Измышление одиночества - страница 49
Именно тогда, едва О. начал погружаться в зыбучие пески бейсбола, погиб Тёрмен Мансон[74]. О. отметил, что Мансон был первым капитаном «Янки» после Лу Герига, что его собственная бабушка умерла от болезни Лу Герига и что смерть его деда воспоследует вскоре после гибели Мансона.
В газетах было полно статей об этом принимающем. О. игра Мансона на поле всегда восхищала: быстрые одиночные промельки битой вправо, коренастое туловище, пыхтящее вокруг баз, злость, казалось, поглощавшая его, когда он занимался своим делом за пластиной. Теперь О. растроганно узнал о том, как Мансон работал с детьми, как непросто ему приходилось со своим гиперактивным сыном. Все, казалось, повторяется. Реальность была китайской шкатулкой, нескончаемой чередой одних коробочек в других. Ибо тут, в невероятнейшем из мест, вновь возникла эта тема: проклятие отсутствующего отца. Казалось, Мансон единственный обладал силой успокоить малыша. Когда только он бывал дома, мальчик прекращал свои выходки, его неистовство утишалось. Мансон учился водить самолет как раз для того, чтобы чаще оказываться дома в разгар бейсбольных сезонов, чтобы побыть с сыном, и самолет-то его и прикончил.
Воспоминания О. о бейсболе неизбежно были связаны с его памятью о деде. Тот привел его на первую игру, именно он рассказывал об игроках прошлого, показал, что бейсбол – это не только смотреть, но и разговаривать о нем. Маленьким О. часто завозили в контору на 57-й улице, где он играл с пишущими машинками и арифмометрами, пока дед не освобождался, и тогда они с ним шли неторопливо гулять по Бродуэю. В ритуал обязательно входили несколько раундов на «Покерино» в каком-нибудь зале развлечений, обед по-быстрому, а затем – подземкой на какой-нибудь стадион. И нынче, когда дед постепенно исчезал в смерти, они продолжали разговаривать о бейсболе. Только здесь они по-прежнему могли быть равны. При всяком своем визите в больницу О. покупал номер «Нью-Йорк Пост», садился у кровати старика, читал ему про вчерашние игры. То был его последний контакт с внешним миром, и он был безболезнен, цепочка закодированных сообщений, которую старик понимал даже с закрытыми глазами.

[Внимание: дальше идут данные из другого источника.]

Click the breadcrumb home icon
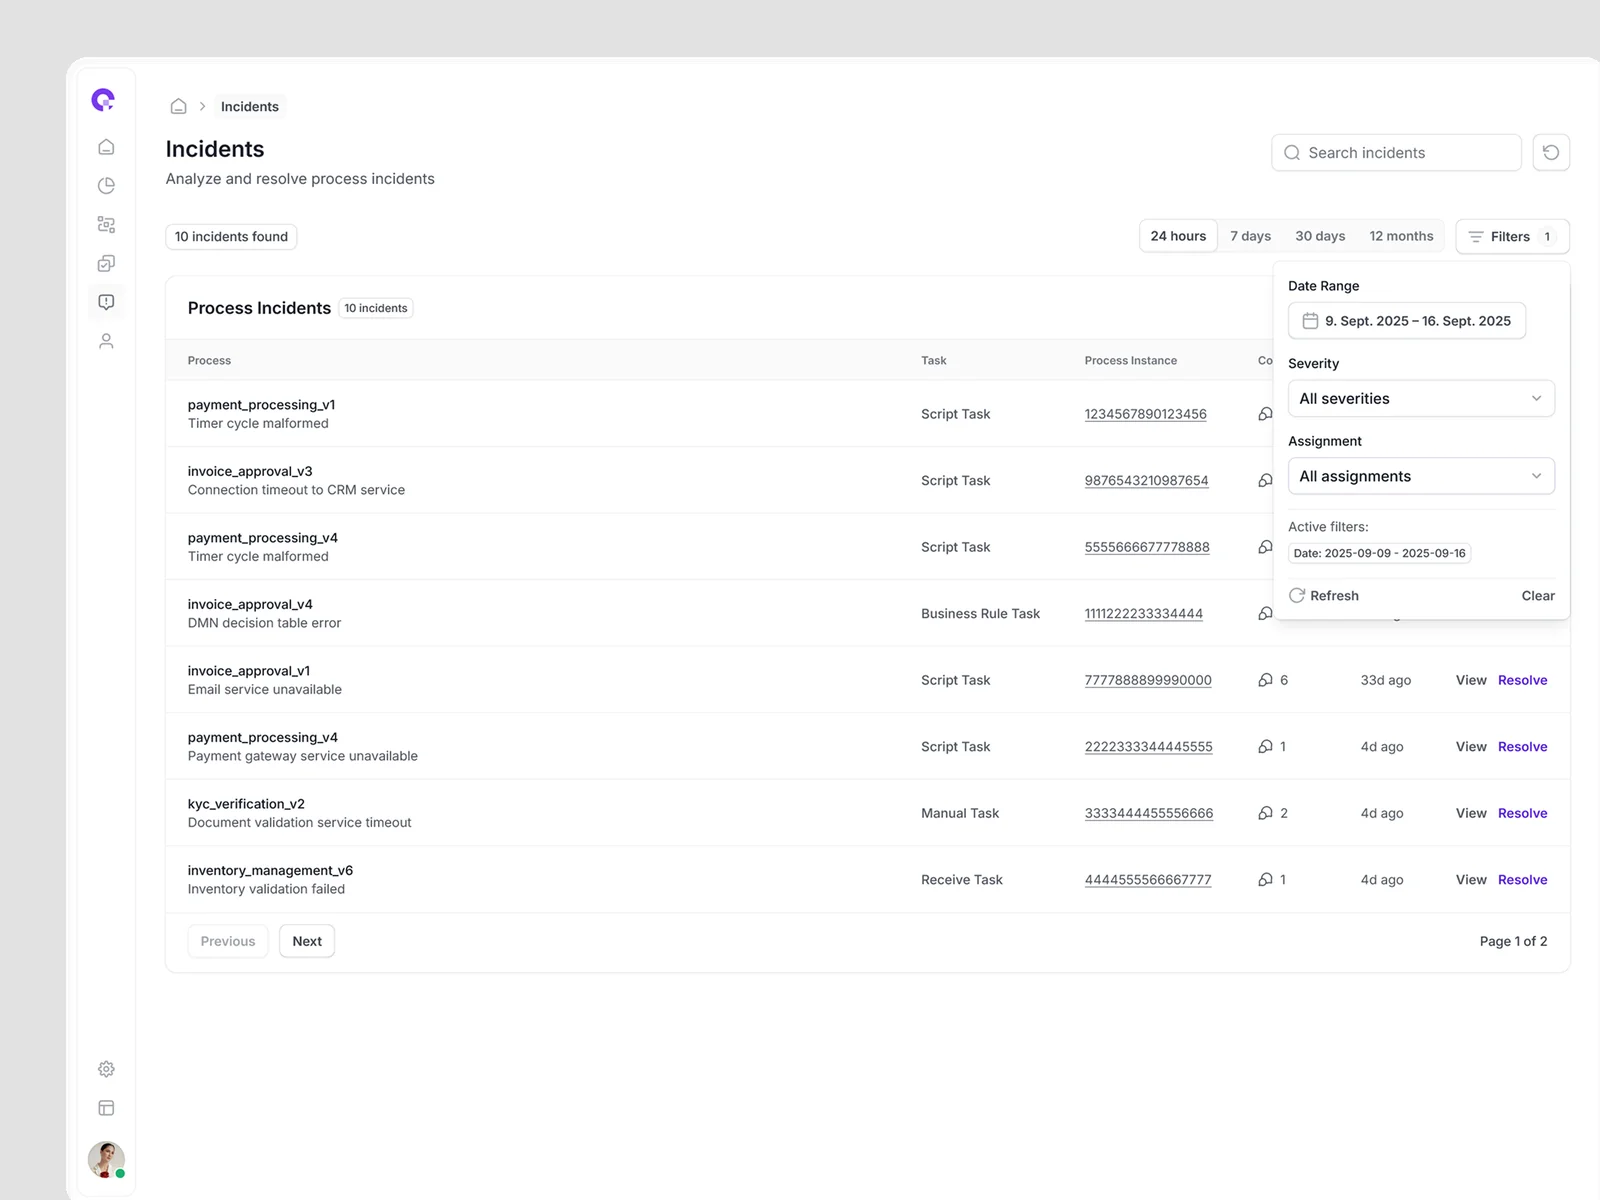This screenshot has width=1600, height=1200. [x=178, y=106]
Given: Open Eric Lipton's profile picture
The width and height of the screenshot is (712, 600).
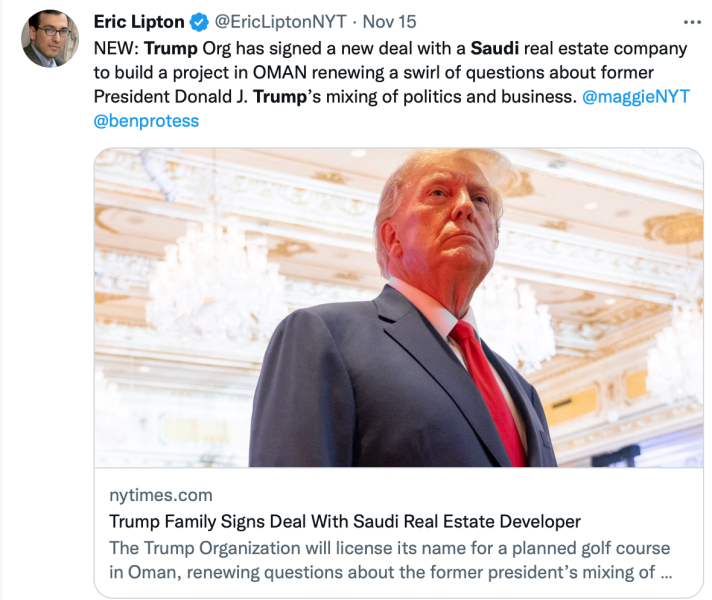Looking at the screenshot, I should click(x=46, y=40).
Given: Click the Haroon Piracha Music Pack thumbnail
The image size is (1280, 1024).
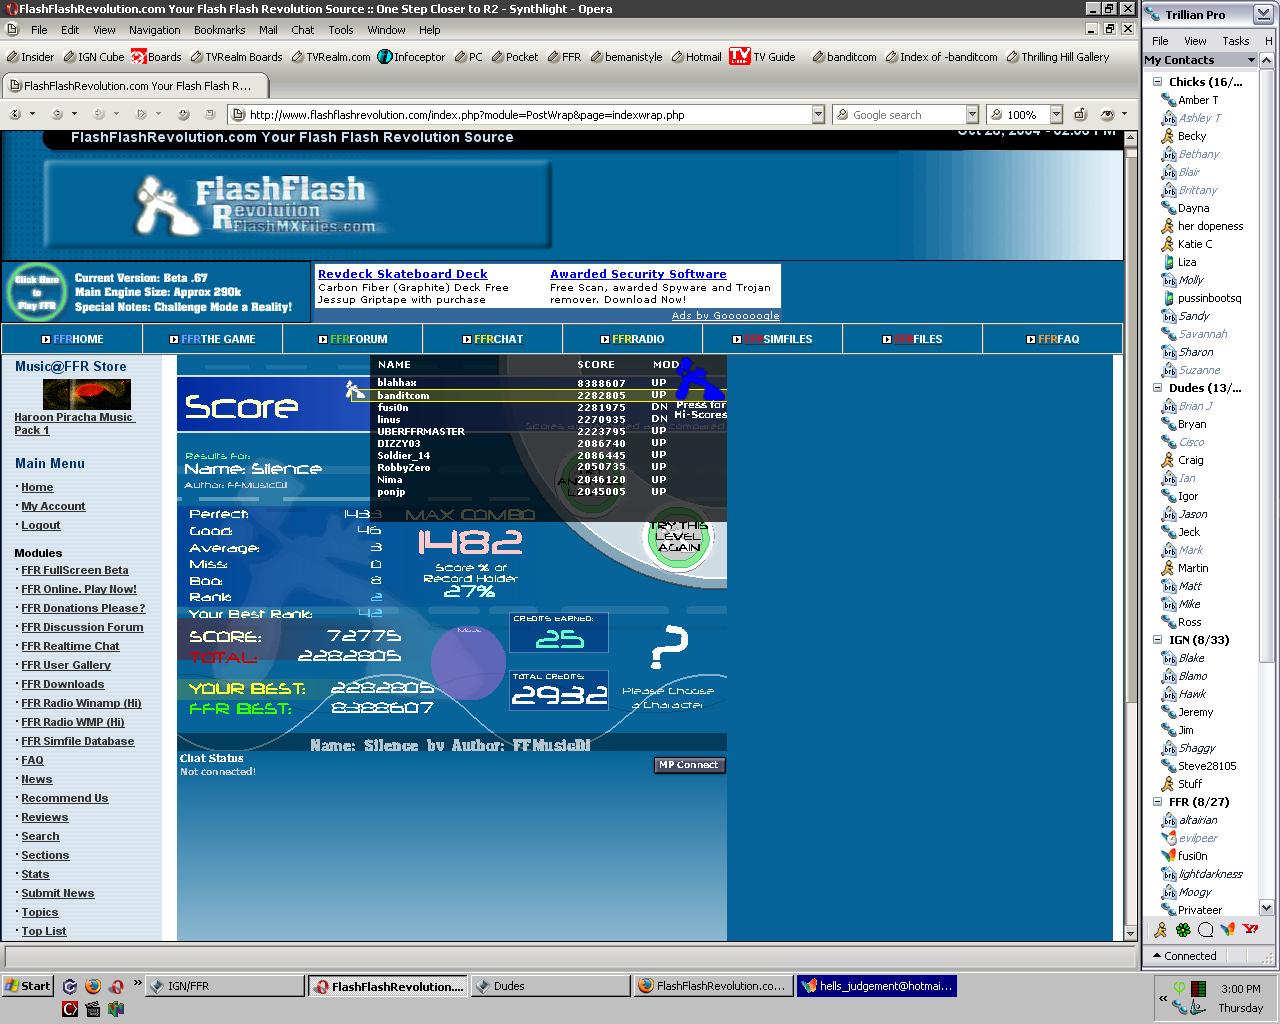Looking at the screenshot, I should [87, 394].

Все остальное было бы уже чересчур.
Ближе к самому концу, голосом, уже едва способным производить звуки, дед рассказал ему, что начал вспоминать собственную жизнь. Он процеживал дни своего отрочества в Торонто, переживал события, имевшие место аж восемьдесят лет назад: вот он защищает младшего брата от компании забияк, днем по пятницам разносит хлеб еврейским семействам по соседству, все это тривиальное, давно забытое, что нынче, возвращаясь к нему, обездвиженному на больничной кровати, обретало важность духовных прозрений.
– Оттого, что я лежу, у меня есть возможность вспоминать, – говорил он О., как будто открывал в себе новую силу. О. чувствовал, сколько ему от этого удовольствия. Понемногу оно начало покорять страх, какой было видно в дедовом лице последние недели. Только память поддерживала в нем жизнь, и он как будто бы хотел не подпускать к себе смерть как можно дольше лишь для того, чтобы вспоминать и дальше.
Он знал, однако не проговаривался, что знает. До последней недели он продолжал толковать о том, как вернется к себе в квартиру, и слово «смерть» у него не проскакивало ни разу. Даже в последний день он откладывал прощание до последнего. О. уже уходил, стоял в дверях после визита, и тут дед снова подозвал его к себе. И вновь О. стоял у его кровати. Старик взял его за руку и пожал ее – изо всех сил. Затем – долгий, долгий миг. Наконец О. наклонился и поцеловал стариковское лицо. Ни тот ни другой не сказали ни слова.